EXERCISE DESCRIPTION.
Quote the listing below word for word, omitting the pictures.

------------------------------------------------------------------------

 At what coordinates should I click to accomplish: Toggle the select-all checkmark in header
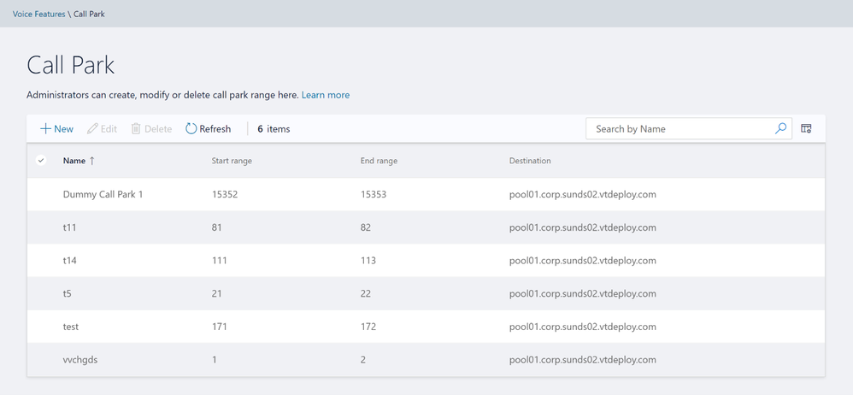click(x=41, y=161)
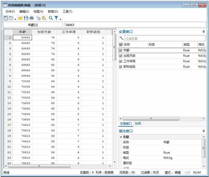Click the Open file folder icon
Screen dimensions: 209x177
pos(20,18)
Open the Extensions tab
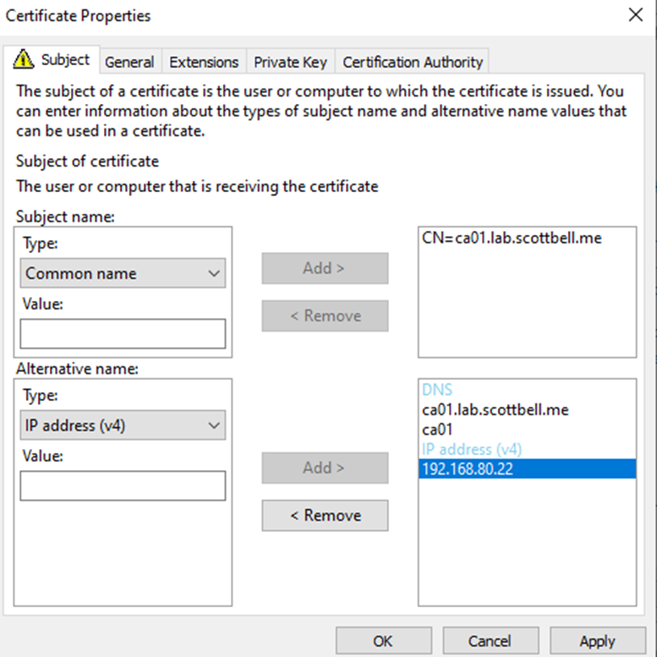 tap(204, 62)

------------------------------------------------------------------------

CORRECT RESULT.
 At what coordinates should I click to accomplish: Toggle the select-all checkmark in header
click(x=41, y=161)
Click the Open file folder icon
Screen dimensions: 209x177
pos(20,18)
Open the Extensions tab
 tap(204, 62)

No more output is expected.